Solo dopo che molte di queste forze di autodifesa si erano posizionate intorno alla Crimea, la Russia ha riconosciuto il suo rafforzamento formale militare e la distribuzioni di forze in tutta la penisola. A questo punto, l’esercito russo in Crimea poteva sufficientemente circondare e sopraffare le forze ucraine sulla penisola, e queste unità o disertarono in favore della Russia o furono costrette ad abbandonare la Crimea, proprio mentre la Russia annetteva la penisola per formalizzare il suo controllo politico e militare .
Il contesto attuale
L’intervento militare della Russia in Crimea ha sollevato timori che Mosca potrebbe andare oltre e invadere l’Ucraina terraferma. In questo contesto, ci sono stati segnali che la Russia sta gettando le basi per un potenziale intervento. Lo sviluppo più notevole è l’emergere dello stesso tipo di proteste pro-Russia in città ucraine orientali e meridionali come quelli visti in Crimea prima del dispiegamento militare. Tuttavia, una differenza fondamentale è che queste manifestazioni sono state molto più piccole (intorno a poche migliaia contro decine di migliaia in Crimea), e sono state contrastate da consistenti contro-manifestazioni filo-occidentali. Questo dimostra che le condizioni politiche per accogliere un intervento russo in Ucraina sono molto più deboli di quanto non fossero in Crimea .
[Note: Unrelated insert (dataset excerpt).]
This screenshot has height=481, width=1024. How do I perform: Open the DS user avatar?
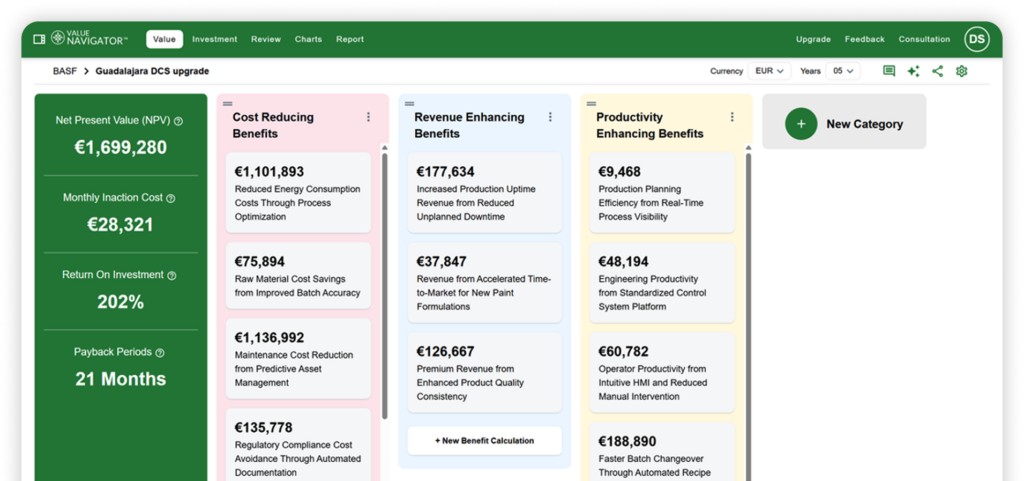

Detto questo, la recente partecipazione di uomini armati nella occupazione di edifici amministrativi regionali nelle città orientali di Donetsk , Luhansk e Kharkiv è una escalation rispetto alle attività precedenti. Questi uomini, armati di AK-47 a Donetsk e Luhansk e pistole a Kharkiv, sembravano avere una formazione e un’esperienza simile al personale di sicurezza senza insegne che avevano occupato le infrastrutture chiave in Crimea prima dell’intervento militare russo formale. Così, si inseriscono nella strategia russa più ampia di passare da gruppi sociali e politici al sostenere gruppi armati informali .
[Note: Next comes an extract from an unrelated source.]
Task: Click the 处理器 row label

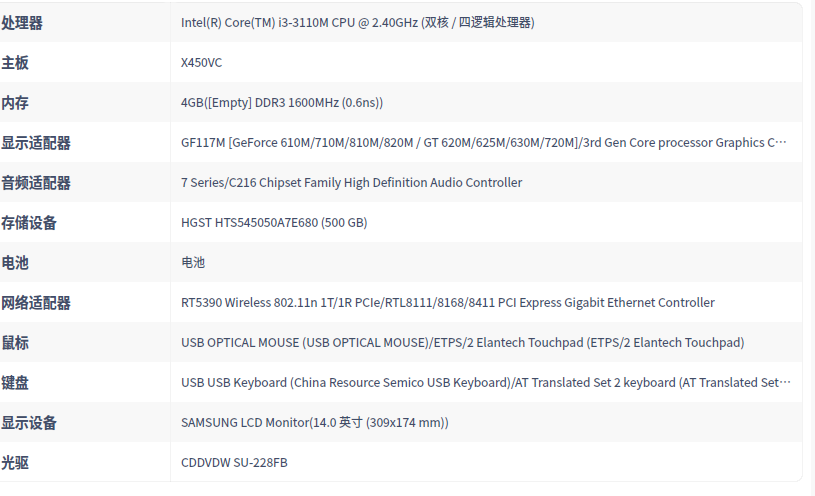Action: tap(22, 23)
Tuttavia, a causa degli immensi vincoli logistici e di sicurezza coinvolti in un’invasione dell’Ucraina, non sembra che la Russia stia progettando seriamente un’invasione formale dell’Ucraina in questo momento. Invece, la Russia può supportare e sostenere una forza armata irregolare nelle città in tutta l’Ucraina orientale, come un modo per mantenere influenza nel paese e plasmare l’evoluzione politica a Kiev, senza correre il rischio di provocare una forte reazione da ovest con un intervento militare formale.